In a divided decision, the majority of the three-judge panel of the 9th U.S. Circuit Court of Appeals acknowledged that the actions of one of the agents at a checkpoint in Arizona “may have been negligent and even abusive.’’

Those actions included threatening Armando Nieves Martinez that if he didn’t confess to transporting methamphetamine in the windshield washer solution in his vehicle, that his whole family would be incarcerated.

But Judge Karen Schreier, writing for the majority, said the agents — and the government — were protected from civil suit because they were performing a discretionary function.

Tuesday’s ruling drew a sharp response from appellate Judge William Fletcher.

He agreed that the decision to test the windshield washer fluid was discretionary. But Fletcher said if the agents had followed the written instructions that came with the drug test they would have realized immediately that the washer fluid contained no drugs and Nieves never would have been detained beyond the initial stop.

Attorney David Abney, who represents Nieves, said the majority misinterpreted the law and he vowed to appeal.

Court records show that Nieves, a commercial grape grower, left Caborca, Sonora, in August 2011 with his wife and two children, headed to Chandler to go shopping.

They went through one Border Patrol checkpoint, showing their visas. A drug detection dog did not alert.

At a second checkpoint the agent said the dog detected an odor. Based on that, the vehicle was pulled over but nothing was immediately found.

The agents then drove the vehicle to the Ajo Border Patrol station for a more thorough search, including checking the windshield wiper fluid. At least one field test indicated the possible presence of methamphetamine.

That resulted in Nieves being interrogated. After he denied any knowledge of drugs, one agent told him that if he did not confess his wife would go to a prison in Kentucky, his son would go to a federal prison and his minor daughter would be placed into government custody.
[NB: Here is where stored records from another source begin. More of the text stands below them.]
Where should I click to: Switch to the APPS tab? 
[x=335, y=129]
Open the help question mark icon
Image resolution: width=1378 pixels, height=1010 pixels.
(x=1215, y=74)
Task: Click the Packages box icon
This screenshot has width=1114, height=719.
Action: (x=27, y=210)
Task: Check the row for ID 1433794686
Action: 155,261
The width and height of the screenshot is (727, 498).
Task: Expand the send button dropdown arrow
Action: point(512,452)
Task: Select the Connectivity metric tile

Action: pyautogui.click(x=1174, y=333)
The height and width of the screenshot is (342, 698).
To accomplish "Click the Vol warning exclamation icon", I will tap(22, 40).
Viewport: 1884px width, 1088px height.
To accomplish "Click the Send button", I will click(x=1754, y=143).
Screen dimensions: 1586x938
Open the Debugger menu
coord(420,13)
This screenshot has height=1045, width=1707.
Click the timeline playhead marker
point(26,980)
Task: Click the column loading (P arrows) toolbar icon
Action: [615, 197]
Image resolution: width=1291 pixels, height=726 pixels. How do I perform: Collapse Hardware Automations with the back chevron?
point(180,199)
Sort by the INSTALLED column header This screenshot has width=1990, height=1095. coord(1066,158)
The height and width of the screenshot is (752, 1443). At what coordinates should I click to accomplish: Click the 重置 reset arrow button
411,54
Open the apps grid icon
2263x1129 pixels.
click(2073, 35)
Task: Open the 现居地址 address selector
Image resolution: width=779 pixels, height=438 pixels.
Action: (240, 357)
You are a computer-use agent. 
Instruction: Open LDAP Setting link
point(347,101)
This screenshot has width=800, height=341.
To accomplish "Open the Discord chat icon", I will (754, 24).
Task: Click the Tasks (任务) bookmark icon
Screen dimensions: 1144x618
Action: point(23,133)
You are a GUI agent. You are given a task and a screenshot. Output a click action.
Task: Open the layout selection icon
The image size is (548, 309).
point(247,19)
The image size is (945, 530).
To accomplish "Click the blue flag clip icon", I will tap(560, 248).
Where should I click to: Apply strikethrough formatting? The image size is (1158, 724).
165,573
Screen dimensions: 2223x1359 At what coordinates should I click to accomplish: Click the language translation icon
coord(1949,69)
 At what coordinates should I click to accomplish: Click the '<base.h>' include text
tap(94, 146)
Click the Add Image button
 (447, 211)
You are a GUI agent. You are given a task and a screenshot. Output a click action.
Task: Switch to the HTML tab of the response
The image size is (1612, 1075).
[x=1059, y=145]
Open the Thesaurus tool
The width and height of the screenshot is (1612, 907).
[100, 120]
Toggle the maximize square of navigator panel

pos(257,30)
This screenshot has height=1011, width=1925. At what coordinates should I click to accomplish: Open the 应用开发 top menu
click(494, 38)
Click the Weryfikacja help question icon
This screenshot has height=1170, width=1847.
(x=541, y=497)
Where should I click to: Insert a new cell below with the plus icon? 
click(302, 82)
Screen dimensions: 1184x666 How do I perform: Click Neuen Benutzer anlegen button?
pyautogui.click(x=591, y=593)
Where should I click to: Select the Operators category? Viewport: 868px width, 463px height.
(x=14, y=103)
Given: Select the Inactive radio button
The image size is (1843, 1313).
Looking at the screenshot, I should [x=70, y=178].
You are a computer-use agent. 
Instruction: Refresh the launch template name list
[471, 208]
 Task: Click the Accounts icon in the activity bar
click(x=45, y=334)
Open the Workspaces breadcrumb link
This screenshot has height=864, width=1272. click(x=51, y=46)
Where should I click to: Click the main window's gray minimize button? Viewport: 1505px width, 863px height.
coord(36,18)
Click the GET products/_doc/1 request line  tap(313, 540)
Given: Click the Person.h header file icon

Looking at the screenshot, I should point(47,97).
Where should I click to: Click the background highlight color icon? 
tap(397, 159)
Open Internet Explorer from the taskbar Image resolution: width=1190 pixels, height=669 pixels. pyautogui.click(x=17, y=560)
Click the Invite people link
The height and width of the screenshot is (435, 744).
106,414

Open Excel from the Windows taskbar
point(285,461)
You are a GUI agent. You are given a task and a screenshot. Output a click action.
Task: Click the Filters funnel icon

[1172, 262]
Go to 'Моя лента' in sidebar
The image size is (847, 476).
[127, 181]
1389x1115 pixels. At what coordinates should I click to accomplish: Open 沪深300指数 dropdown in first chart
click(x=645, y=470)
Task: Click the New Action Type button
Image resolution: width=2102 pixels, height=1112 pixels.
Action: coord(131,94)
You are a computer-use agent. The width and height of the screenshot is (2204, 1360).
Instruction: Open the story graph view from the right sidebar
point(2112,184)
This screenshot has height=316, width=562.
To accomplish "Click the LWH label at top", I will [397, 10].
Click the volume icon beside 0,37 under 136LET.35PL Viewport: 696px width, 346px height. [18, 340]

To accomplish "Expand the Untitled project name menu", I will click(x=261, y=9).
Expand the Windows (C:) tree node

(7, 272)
That resulted in a confession, one he later recanted as he told agents he had made the statement only so the agents would release his family.

Only later did actual laboratory tests show there were no drugs in the windshield fluid. And when no drugs were found after further examination of the vehicle, the charges were dismissed — after he had spent 40 days in custody.

He then filed suit.

Schreier agreed that the test kits counseled against using them to test liquids. But because they did not preclude such use, she said, the agents did nothing wrong.

But Fletcher said that glosses over some crucial facts.

He said the first kit used by agents does say that liquid could be tested by wetting paper with the liquid, drying the paper, and putting the paper in a test pack. But there was something else in the instructions.

“The choice of paper is critical,’’ those instructions read. “NEVER use brown paper, hand towels or newsprint.’’

“Contrary to the instructions, Agent Mendez used a paper hand towel to perform Test A,’’ Fletcher wrote.

Fletcher also said that test, if properly performed, can indicate the presence of methamphetamine or amphetamine. But the judge pointed out that the test instructions themselves say a second test, Test U, is needed to determine which of the two drugs — if either — had been detected. The agent did not do the second test.

“If Mendez had performed Test U, the test would have revealed that neither methamphetamine nor amphetamine was present in the windshield washer fluid,’’ Fletcher said. That means Nieves never would have been locked up for 40 days waiting for the final lab results.

The judge also said that the questioning technique that resulted in the confession — after he had denied having any drugs — were questionable.

Fletcher also pointed out something not in the majority opinion: the background of the person the Border Patrol arrested.

He noted that Nieves is the patriarch of a Mexican family with a prosperous grape-growing business in Sonora, a business with an annual gross income of about $3 million. He said Nieves and his family typically travel across the border five or six times a year.